### WORK ORDER
Would you transcribe the whole listing exactly, minus its pictures?

### STORED DATA
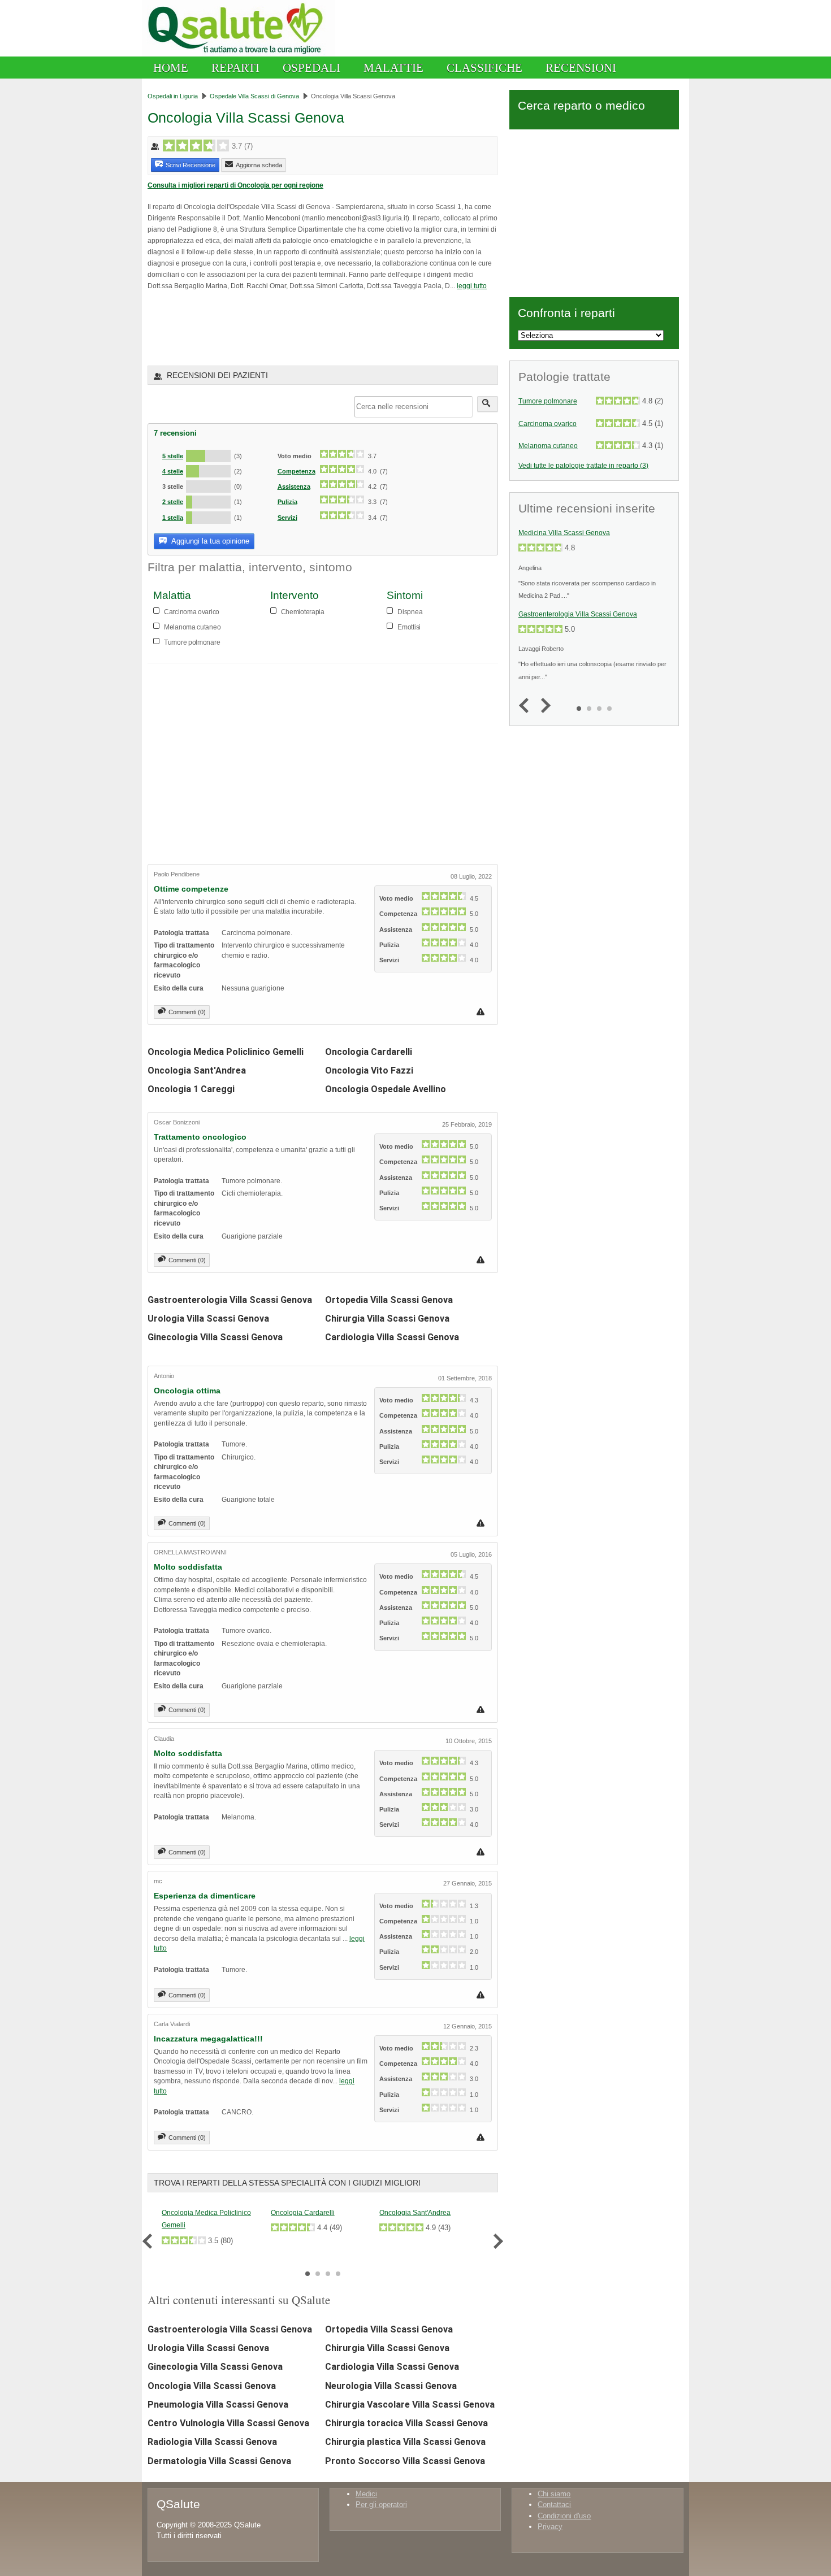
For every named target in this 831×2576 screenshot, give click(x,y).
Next (495, 2241)
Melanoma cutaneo (548, 446)
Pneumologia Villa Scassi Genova (218, 2404)
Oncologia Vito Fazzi (369, 1070)
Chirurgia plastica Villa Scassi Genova (405, 2441)
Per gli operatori (381, 2504)
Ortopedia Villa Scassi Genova (389, 1299)
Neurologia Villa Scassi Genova (391, 2385)
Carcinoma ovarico (547, 424)
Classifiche (484, 67)
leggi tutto (472, 285)
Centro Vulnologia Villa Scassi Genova (228, 2423)
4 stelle (172, 471)
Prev (150, 2241)
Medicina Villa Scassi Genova (564, 533)
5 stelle (172, 456)
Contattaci (554, 2504)
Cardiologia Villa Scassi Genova (392, 1337)
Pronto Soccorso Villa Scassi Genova (405, 2461)
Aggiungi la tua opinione (209, 541)
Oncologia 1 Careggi (191, 1089)
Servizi (287, 517)
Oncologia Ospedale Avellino (385, 1089)
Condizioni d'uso (564, 2516)
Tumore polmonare (547, 401)
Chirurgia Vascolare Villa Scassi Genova (410, 2404)
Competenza (296, 471)
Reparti (235, 67)
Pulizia (287, 501)
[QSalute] (238, 54)
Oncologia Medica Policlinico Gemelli (226, 1051)
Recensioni (581, 67)
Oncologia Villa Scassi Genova (212, 2385)
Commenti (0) (187, 1012)
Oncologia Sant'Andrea (197, 1070)
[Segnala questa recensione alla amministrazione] (482, 1011)
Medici (366, 2494)
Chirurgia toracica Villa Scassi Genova (406, 2423)
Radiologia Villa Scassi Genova (212, 2441)
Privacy (550, 2526)
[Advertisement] (280, 327)
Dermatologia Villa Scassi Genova (219, 2461)
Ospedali (311, 67)
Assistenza (294, 486)
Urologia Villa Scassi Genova (208, 1318)
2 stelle (172, 501)
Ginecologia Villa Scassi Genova (215, 1337)
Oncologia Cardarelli (368, 1051)
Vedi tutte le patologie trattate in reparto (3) (583, 465)
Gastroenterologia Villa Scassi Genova (230, 1299)
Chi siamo (554, 2494)
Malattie (393, 67)
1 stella (172, 517)
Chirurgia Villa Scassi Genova (387, 1318)
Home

### RESPONSE FOR THIS EXERCISE
For every named target in this 831×2576 screenshot, give click(x,y).
Next (495, 2241)
Melanoma cutaneo (548, 446)
Pneumologia Villa Scassi Genova (218, 2404)
Oncologia Vito Fazzi (369, 1070)
Chirurgia plastica Villa Scassi Genova (405, 2441)
Per gli operatori (381, 2504)
Ortopedia Villa Scassi Genova (389, 1299)
Neurologia Villa Scassi Genova (391, 2385)
Carcinoma ovarico (547, 424)
Classifiche (484, 67)
leggi tutto (472, 285)
Centro Vulnologia Villa Scassi Genova (228, 2423)
4 stelle (172, 471)
Prev (150, 2241)
Medicina Villa Scassi Genova (564, 533)
5 stelle (172, 456)
Contattaci (554, 2504)
Cardiologia Villa Scassi Genova (392, 1337)
Pronto Soccorso Villa Scassi Genova (405, 2461)
Aggiungi la tua opinione (209, 541)
Oncologia 1 Careggi (191, 1089)
Servizi (287, 517)
Oncologia Ospedale Avellino (385, 1089)
Condizioni d'uso (564, 2516)
Tumore polmonare (547, 401)
Chirurgia Vascolare Villa Scassi Genova (410, 2404)
Competenza (296, 471)
Reparti (235, 67)
Pulizia (287, 501)
[QSalute] (238, 54)
Oncologia Medica Policlinico Gemelli (226, 1051)
Recensioni (581, 67)
Oncologia Villa Scassi Genova (212, 2385)
Commenti (0) (187, 1012)
Oncologia Sant'Andrea (197, 1070)
[Segnala questa recensione alla amministrazione] (482, 1011)
Medici (366, 2494)
Chirurgia toracica Villa Scassi Genova (406, 2423)
Radiologia Villa Scassi Genova (212, 2441)
Privacy (550, 2526)
[Advertisement] (280, 327)
Dermatologia Villa Scassi Genova (219, 2461)
Ospedali (311, 67)
Assistenza (294, 486)
Urologia Villa Scassi Genova (208, 1318)
2 stelle (172, 501)
Ginecologia Villa Scassi Genova (215, 1337)
Oncologia Cardarelli (368, 1051)
Vedi tutte le patologie trattate in reparto (3) (583, 465)
Gastroenterologia Villa Scassi Genova (230, 1299)
Chi siamo (554, 2494)
Malattie (393, 67)
1 stella (172, 517)
Chirurgia Villa Scassi Genova (387, 1318)
Home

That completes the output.